Start of INFORMATION
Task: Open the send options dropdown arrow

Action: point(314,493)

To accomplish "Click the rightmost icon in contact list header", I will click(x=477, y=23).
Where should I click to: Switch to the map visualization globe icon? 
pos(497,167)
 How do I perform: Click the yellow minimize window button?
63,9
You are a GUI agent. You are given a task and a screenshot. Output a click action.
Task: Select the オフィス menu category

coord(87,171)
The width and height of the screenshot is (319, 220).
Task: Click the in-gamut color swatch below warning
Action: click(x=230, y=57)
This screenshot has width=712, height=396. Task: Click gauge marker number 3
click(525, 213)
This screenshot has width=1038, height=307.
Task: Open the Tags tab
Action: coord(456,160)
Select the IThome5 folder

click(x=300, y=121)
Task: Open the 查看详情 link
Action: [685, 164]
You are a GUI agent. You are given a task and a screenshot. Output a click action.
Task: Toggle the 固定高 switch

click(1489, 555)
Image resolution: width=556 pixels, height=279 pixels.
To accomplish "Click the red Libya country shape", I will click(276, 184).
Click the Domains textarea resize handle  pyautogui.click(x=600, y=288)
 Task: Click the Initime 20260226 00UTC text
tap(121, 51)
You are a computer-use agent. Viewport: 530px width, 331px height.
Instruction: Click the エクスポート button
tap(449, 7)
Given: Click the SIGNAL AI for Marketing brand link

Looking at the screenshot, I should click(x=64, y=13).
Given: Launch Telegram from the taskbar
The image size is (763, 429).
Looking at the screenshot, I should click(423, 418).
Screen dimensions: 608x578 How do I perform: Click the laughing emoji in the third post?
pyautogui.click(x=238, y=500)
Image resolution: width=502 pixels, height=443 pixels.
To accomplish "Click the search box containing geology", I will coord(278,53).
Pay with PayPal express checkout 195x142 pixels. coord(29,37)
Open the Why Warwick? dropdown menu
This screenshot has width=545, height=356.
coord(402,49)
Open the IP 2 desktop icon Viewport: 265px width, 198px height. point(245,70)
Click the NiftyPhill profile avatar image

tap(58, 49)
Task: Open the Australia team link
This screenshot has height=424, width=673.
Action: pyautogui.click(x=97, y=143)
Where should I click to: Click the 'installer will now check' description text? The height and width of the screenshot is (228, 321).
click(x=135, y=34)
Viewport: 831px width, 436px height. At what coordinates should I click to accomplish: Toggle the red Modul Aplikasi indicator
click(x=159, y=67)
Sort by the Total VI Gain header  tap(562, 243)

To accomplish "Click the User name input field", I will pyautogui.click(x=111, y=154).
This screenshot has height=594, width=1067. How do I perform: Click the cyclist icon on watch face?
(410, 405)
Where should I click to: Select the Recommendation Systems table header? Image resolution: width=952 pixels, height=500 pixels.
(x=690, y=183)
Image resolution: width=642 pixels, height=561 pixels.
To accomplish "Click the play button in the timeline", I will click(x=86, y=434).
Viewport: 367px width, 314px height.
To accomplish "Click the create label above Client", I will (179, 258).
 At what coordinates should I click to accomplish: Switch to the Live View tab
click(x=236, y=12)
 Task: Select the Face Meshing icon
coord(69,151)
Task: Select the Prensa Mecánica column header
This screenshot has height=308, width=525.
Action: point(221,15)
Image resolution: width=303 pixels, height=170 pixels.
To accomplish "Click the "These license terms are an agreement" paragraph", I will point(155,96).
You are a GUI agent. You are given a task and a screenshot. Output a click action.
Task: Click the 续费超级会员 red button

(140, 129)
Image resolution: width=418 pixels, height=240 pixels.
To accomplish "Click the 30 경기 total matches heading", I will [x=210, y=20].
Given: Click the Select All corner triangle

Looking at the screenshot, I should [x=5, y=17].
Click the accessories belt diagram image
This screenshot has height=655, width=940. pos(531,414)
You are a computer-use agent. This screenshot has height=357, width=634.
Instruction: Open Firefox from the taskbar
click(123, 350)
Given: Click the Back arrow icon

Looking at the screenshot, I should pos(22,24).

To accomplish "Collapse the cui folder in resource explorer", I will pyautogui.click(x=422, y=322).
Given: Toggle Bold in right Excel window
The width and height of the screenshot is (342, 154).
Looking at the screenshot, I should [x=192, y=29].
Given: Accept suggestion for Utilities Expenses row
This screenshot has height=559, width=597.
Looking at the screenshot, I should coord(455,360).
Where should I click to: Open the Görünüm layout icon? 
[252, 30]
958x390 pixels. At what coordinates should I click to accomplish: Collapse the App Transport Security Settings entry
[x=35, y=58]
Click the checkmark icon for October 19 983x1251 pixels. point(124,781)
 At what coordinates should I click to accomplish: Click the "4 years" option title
End of INFORMATION
▶ _PROBLEM TO WORK ON_:
Set down exactly, and only, the lines of the data above from the line containing "Where should I click to: Open" through the last one.

▶ _EXERCISE RESULT_:
Where should I click to: Open the Görünüm layout icon? 
[252, 30]
958x390 pixels. At what coordinates should I click to accomplish: Collapse the App Transport Security Settings entry
[x=35, y=58]
Click the checkmark icon for October 19 983x1251 pixels. point(124,781)
 At what coordinates should I click to accomplish: Click the "4 years" option title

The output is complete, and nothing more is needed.